Wednesday, February 15, 2012


THEATRE REVIEW:
POTTED POTTER


JOHN COULBOURN,
QMI Agency
15 FEB 2012
R: 4/5

Pictured: Jefferson Turner, Daniel Clarkson

TORONTO - In the end, it’s a show that owes more to comedic duos like Abbott and Costello, Laurel and Hardy and even The Two Ronnies than it does to J.K. Rowling or even her youthful hero, Harry Potter.

Because, in the end, if one were to judge POTTED POTTER: THE UNAUTHORIZED POTTER EXPERIENCE as any sort of conventional précis of Rowling’s literary output, it would be lucky to achieve a passing grade from any but the most indulgent teacher of English Lit. But, rest assured, it would crack up the class in the process.
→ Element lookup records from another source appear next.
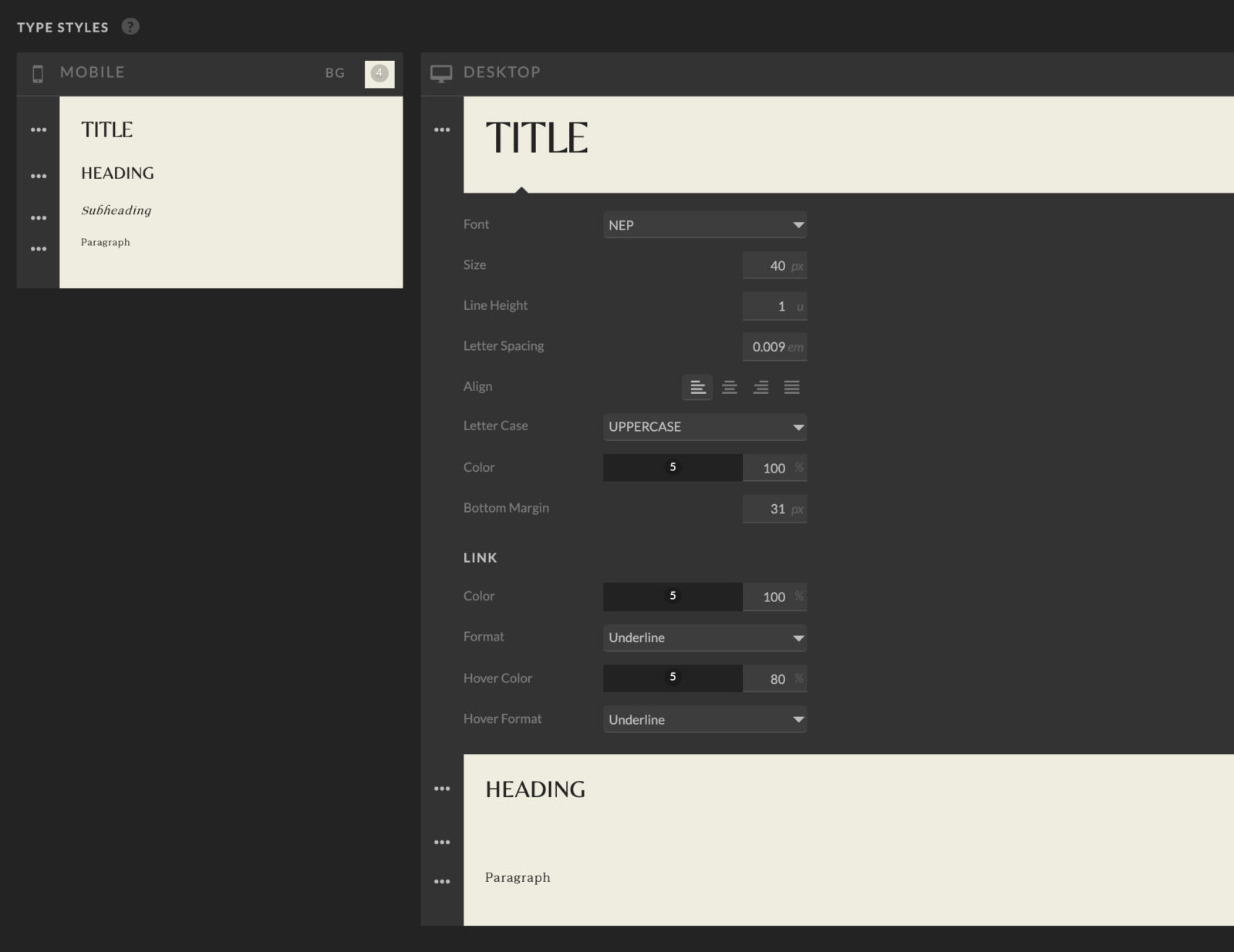Click the Size input field
This screenshot has height=952, width=1234.
tap(774, 266)
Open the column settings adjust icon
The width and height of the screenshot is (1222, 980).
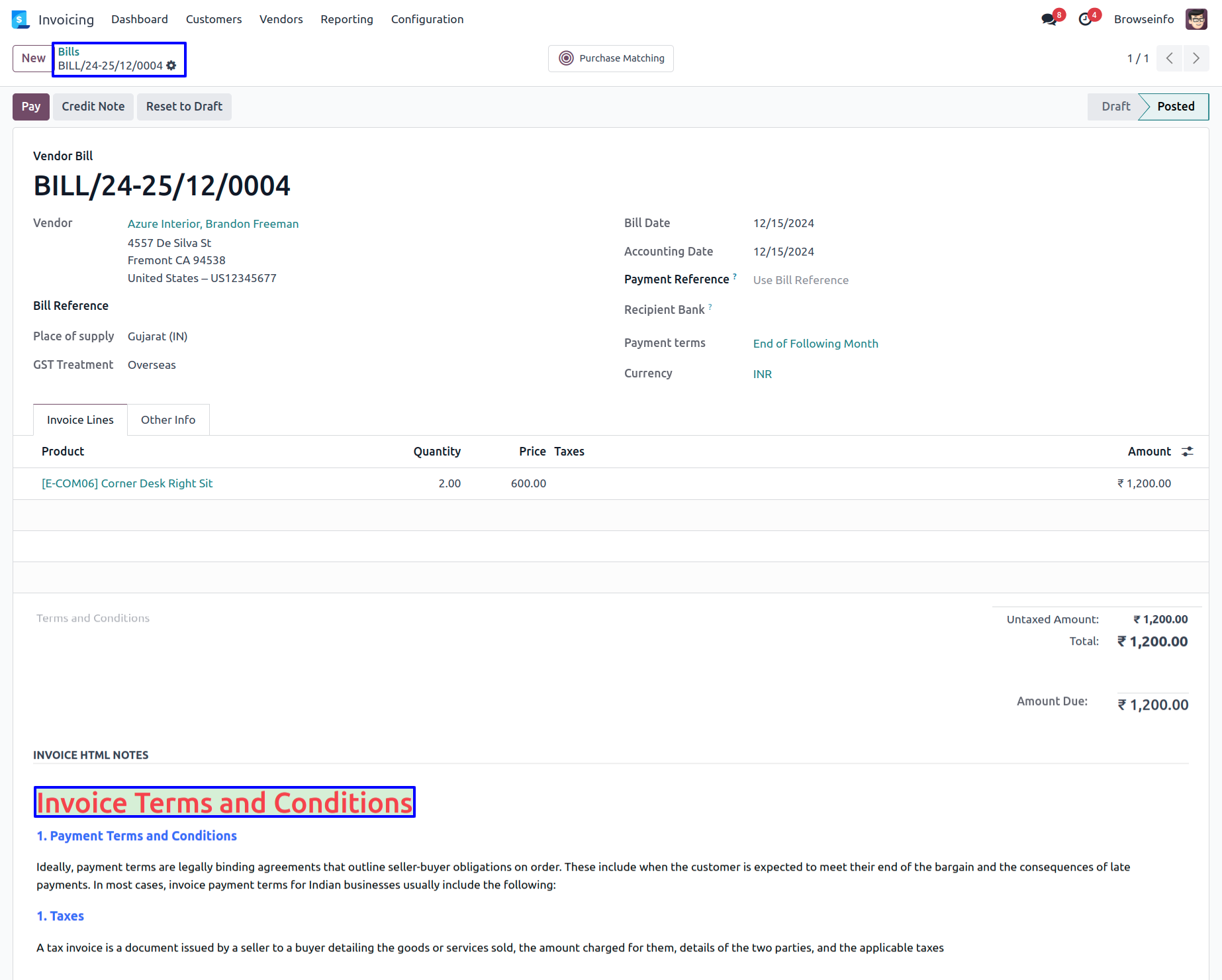coord(1188,452)
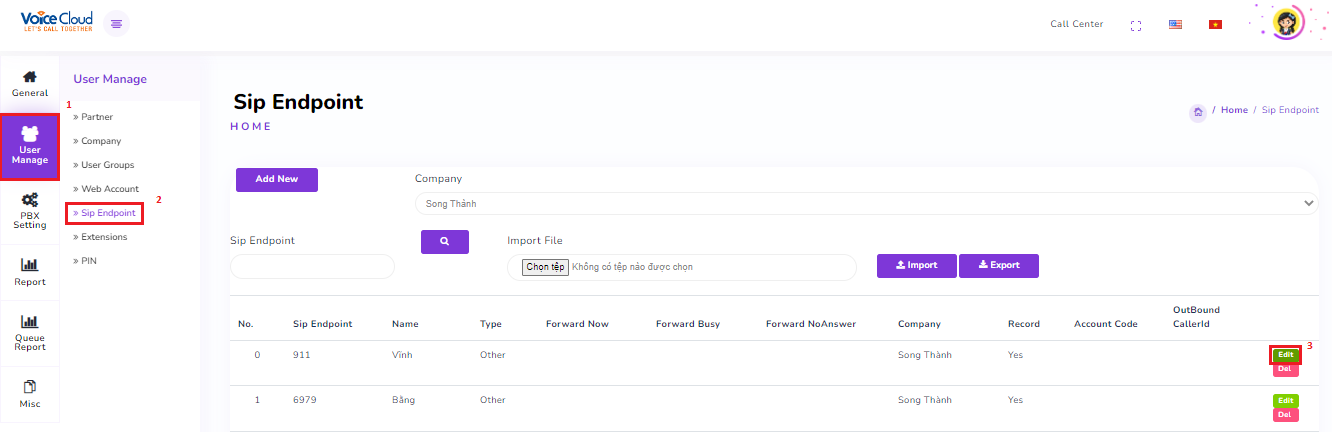Click the Home breadcrumb link
The image size is (1344, 432).
pos(1234,110)
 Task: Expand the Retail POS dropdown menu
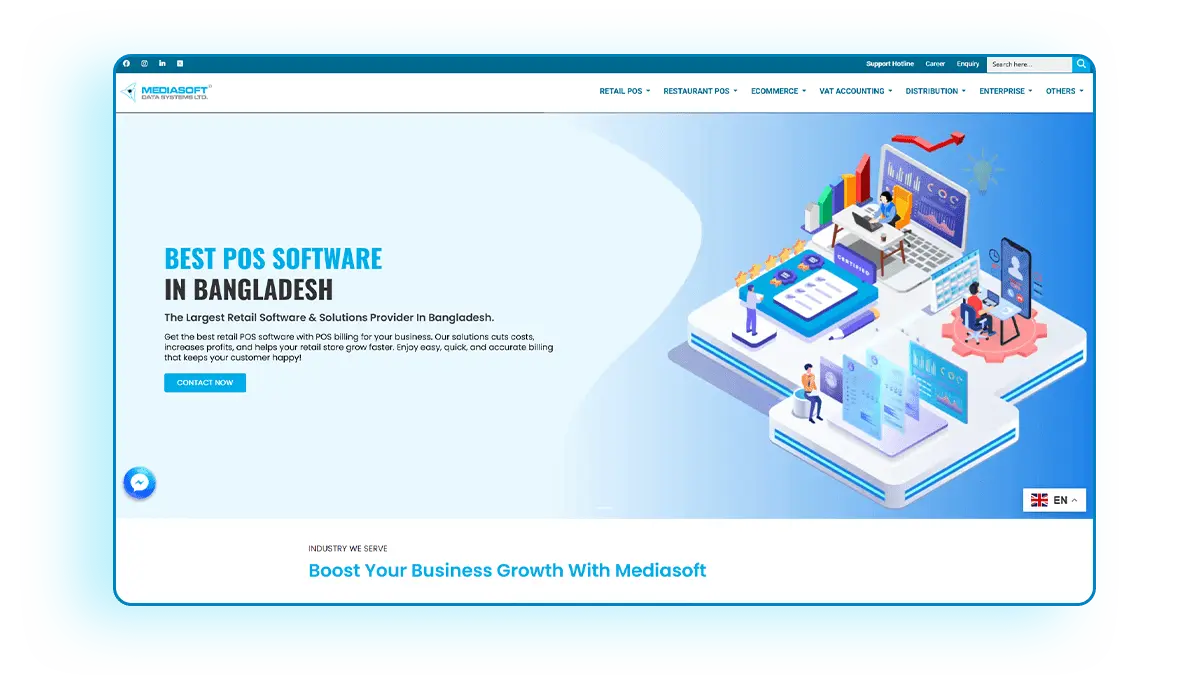pos(624,91)
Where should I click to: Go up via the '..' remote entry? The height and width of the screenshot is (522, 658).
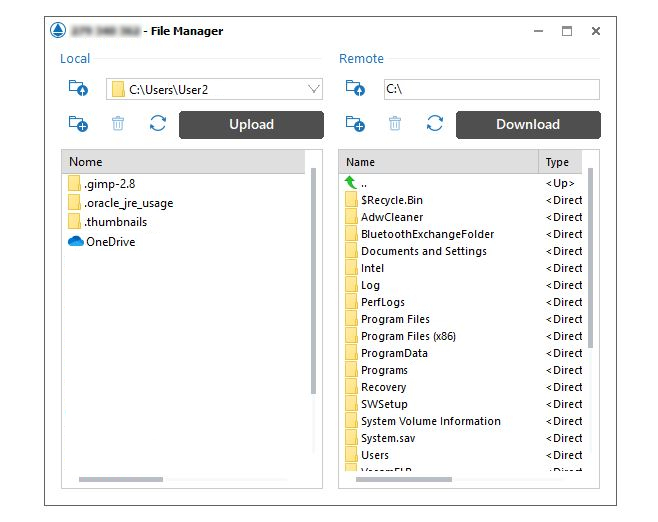pos(363,184)
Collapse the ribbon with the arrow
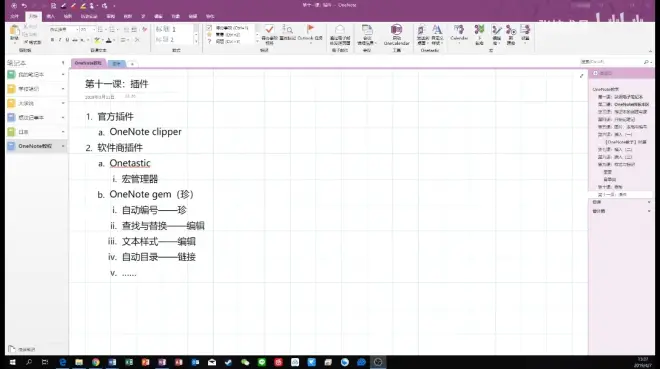 650,51
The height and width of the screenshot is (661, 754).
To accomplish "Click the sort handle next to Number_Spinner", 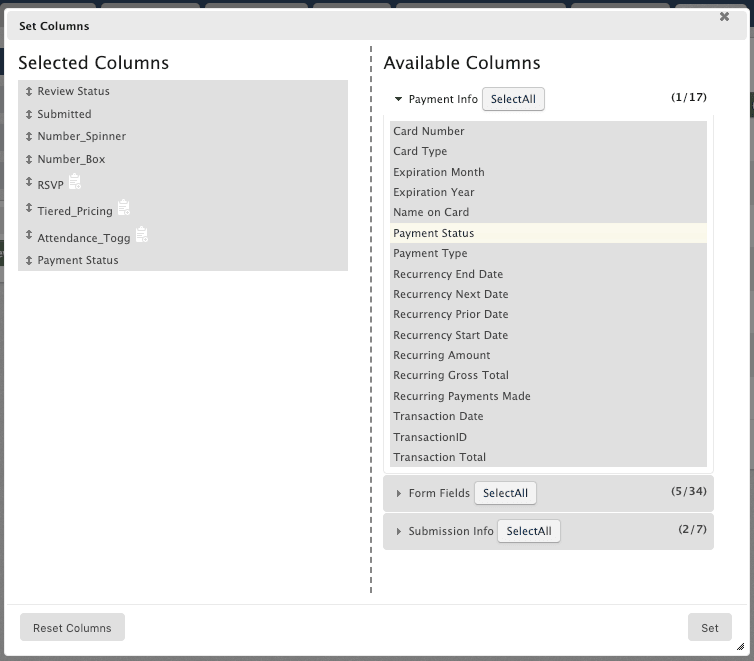I will pos(29,136).
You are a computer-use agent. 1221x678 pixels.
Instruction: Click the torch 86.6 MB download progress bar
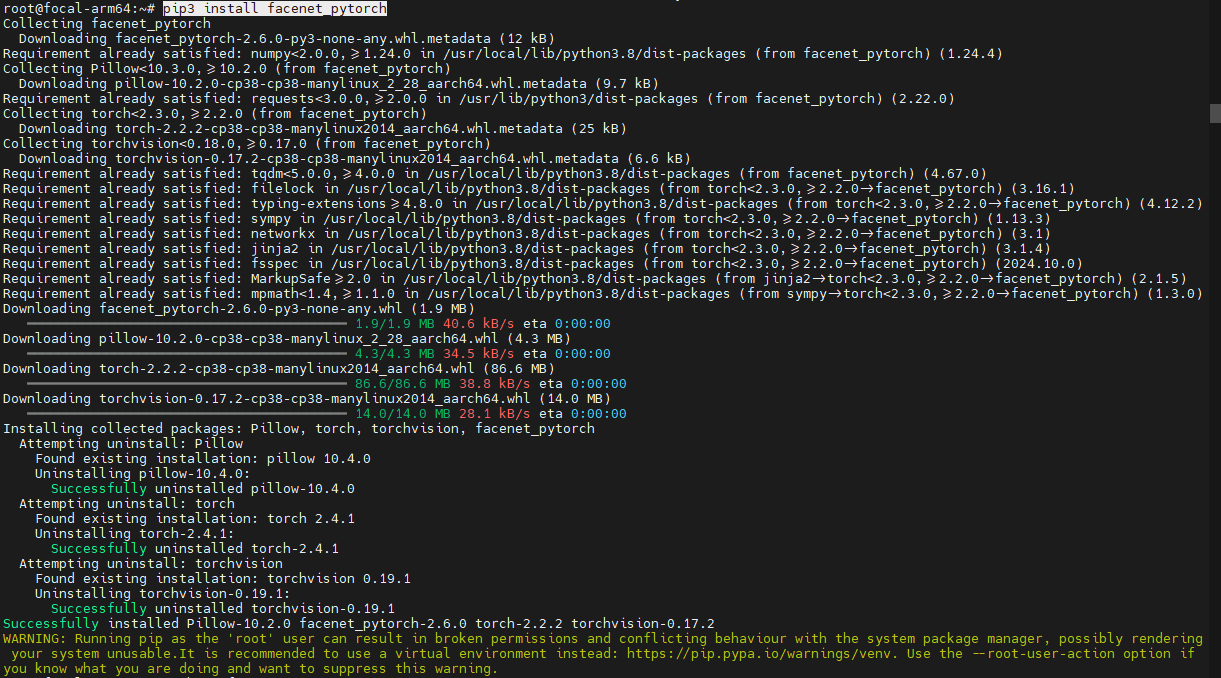[186, 384]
POTTED POTTER opened in an already extended run Tuesday at the Panasonic Theatre, where it is currently slated to run through March 25.

It is the brainchild of two young British blokes — Daniel Clarkson and Jefferson Turner — who have somehow managed to hitch their wagon to the young wizard’s wand and conjure up an international franchise of sorts, for while POTTED POTTER marks their Canadian première, they’ve already scored big in their homeland with Potted Pirates and the Olivier-nominated Potted Panto, in addition to this show (which has apparently toured to Australia and points east in 2009.)

It’s an impressive track record for everybody but Harry, it seems, for even the kids in Tuesday’s opening audience quickly figured out that the fun of this show does not grow so much from this duo’s ability to distill the essence of Harry Potter — all seven books in 70 minutes, they claim— as it does from their ability to ride the giddy waves of their own creativity.

In the grand tradition of comedic duos, there is a straight man — in this case, the more earnest and compact Turner, who for most of the show essays the role of Potter — and a cut-up — the lanky, loopy Clarkson, who will, we are told at the top of the show, essay the other 300-odd characters the seven books reveal. And while he doesn’t even come close to that number, he achieves such heights of silliness and charm with the ones he does tackle that you’re likely to lose count along about the time the evil Voldemort makes his second appearance.

While Clarkson cuts up and cracks wise, the hapless and earnest Turner tries — but not too mightily — to keep things on track and cleave to the Potter plotlines, a task that is ultimately accomplished, at least in the broadest sense of the word, with the aid of everything from flow charts to faux hip-hop. And when the action flags, as it inevitably must in these kinds of silly-bugger, jolly-hockey-sticks Fringe works, Clarkson always has the answer — and that answer is always a rousing game of quidditch, which will eventually have the entire theatre eating out of his hand, while it gives Turner a chance to demonstrate his comedic chops, as well.

With two such natural talents on his hands, director Richard Hunt hasn’t exactly shot his budget on sets (designed, such as they are, by Simon Scullion) and effects — a fact of which as much is made throughout the show as any of Rowling’s increasingly predictable plot points.

Instead, he gives his two talented performers more or less free reign, within what one suspects is some pretty rigid and family-friendly confines, and sets them loose. And if, as on opening night, things start to go wrong with everything from chocolate to sound equipment, well, so much the better. These guys have obviously been performing together and performing well for so long that such technical difficulties represent nothing more than good comedic meat into which they can sink their teeth. And, in its current state, POTTED POTTER promises to keep them dining out for quite awhile.